### PROBLEM STATEMENT
Reproduce the passage about Mr. Hanna below, from "Ms. Schreiber wanted" down to "and Cape Poge.".

### EXCERPTED PASSAGE
Ms. Schreiber wanted to draw attention to Mr. Hanna's decision in the hope that it would serve as an example to other seniors. She and the other council staff call him "our poster child."
Mr. Hanna said he is fortunate to live near downtown with family, and he can walk to many places with the help of a cane. "I feel lucky," he said. "I can still walk. The good Lord gave me legs, and I'm going to use them."
Mr. Hanna has had a long and active life on the Vineyard since coming here aboard the USS Leonard Wood with the Coast Guard during World War II. He served in stations at Gay Head, Menemsha, and Cape Poge.
He ended up staying on the Vineyard after marrying Louise Luce. He succinctly described his working life, listing all the dates and years at each job. He was a bartender for 38 years, working at the Kelley House, and the "original" Shanty, and finally The Cafe, which is now the Wharf. He also did a stint driving buses for the Vineyard Transit Authority for 11 years, until 1999.

### EXTRACTED INFORMATION
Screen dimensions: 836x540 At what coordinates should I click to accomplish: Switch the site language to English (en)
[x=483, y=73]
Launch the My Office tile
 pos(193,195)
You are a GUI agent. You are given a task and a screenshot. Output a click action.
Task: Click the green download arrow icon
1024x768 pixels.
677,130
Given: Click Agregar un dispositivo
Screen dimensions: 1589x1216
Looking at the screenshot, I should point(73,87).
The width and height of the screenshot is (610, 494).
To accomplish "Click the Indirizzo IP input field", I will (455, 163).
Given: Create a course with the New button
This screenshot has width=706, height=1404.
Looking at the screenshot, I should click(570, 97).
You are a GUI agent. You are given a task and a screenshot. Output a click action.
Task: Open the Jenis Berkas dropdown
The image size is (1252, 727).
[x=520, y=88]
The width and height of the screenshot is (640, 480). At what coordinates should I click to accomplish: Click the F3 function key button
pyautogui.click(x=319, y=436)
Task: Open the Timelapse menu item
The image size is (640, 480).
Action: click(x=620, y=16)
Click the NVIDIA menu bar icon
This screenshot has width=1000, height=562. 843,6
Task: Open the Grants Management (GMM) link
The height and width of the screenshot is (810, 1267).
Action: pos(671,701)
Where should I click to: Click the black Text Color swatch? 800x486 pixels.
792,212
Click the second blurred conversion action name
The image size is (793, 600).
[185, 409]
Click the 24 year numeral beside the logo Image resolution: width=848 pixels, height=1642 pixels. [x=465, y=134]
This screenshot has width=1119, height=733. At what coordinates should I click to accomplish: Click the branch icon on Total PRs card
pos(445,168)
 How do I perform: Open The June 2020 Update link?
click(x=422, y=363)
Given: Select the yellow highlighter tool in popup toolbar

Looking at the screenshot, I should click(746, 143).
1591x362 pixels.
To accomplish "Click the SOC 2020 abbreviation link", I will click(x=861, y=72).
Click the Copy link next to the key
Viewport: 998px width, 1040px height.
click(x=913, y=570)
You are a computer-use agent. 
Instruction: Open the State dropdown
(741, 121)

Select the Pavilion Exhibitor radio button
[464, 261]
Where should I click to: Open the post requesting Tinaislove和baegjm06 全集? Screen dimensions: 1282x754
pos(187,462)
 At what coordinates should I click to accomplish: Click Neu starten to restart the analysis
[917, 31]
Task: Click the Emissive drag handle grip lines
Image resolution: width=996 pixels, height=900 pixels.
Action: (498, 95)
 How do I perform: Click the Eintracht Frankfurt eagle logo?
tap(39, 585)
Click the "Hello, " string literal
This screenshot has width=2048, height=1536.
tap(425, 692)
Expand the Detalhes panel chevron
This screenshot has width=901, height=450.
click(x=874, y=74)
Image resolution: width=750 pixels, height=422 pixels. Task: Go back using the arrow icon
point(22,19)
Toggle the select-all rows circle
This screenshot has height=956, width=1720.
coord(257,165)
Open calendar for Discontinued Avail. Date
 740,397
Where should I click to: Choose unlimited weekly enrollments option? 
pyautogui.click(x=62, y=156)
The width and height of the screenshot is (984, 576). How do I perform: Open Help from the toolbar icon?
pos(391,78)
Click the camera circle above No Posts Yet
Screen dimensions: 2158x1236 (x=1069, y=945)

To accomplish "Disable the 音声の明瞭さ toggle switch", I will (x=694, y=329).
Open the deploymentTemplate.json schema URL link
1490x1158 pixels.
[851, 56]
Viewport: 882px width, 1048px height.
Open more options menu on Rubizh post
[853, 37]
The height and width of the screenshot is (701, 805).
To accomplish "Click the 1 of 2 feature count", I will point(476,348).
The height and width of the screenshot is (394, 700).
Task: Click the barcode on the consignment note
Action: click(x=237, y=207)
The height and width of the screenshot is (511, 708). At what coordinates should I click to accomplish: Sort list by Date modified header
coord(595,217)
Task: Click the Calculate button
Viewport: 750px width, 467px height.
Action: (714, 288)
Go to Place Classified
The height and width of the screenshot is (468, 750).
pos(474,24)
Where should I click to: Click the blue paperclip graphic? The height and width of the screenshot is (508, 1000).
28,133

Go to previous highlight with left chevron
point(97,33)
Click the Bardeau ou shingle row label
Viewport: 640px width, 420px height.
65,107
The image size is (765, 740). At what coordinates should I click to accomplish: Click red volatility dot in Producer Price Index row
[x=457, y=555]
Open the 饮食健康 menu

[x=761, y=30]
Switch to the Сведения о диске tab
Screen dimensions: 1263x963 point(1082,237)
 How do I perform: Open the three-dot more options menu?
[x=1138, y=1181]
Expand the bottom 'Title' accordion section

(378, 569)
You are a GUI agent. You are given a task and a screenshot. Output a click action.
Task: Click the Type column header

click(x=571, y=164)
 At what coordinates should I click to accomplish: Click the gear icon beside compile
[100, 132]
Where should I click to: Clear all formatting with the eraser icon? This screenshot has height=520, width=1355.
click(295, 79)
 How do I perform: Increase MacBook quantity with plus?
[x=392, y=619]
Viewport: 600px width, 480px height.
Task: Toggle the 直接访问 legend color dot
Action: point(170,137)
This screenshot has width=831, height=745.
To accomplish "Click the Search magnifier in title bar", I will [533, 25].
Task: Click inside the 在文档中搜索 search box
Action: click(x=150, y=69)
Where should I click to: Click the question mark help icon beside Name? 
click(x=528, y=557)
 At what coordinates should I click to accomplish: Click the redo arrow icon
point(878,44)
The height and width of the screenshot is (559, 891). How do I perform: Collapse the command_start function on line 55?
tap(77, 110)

### ANSWER SECTION
Ms. Schreiber wanted to draw attention to Mr. Hanna's decision in the hope that it would serve as an example to other seniors. She and the other council staff call him "our poster child."
Mr. Hanna said he is fortunate to live near downtown with family, and he can walk to many places with the help of a cane. "I feel lucky," he said. "I can still walk. The good Lord gave me legs, and I'm going to use them."
Mr. Hanna has had a long and active life on the Vineyard since coming here aboard the USS Leonard Wood with the Coast Guard during World War II. He served in stations at Gay Head, Menemsha, and Cape Poge.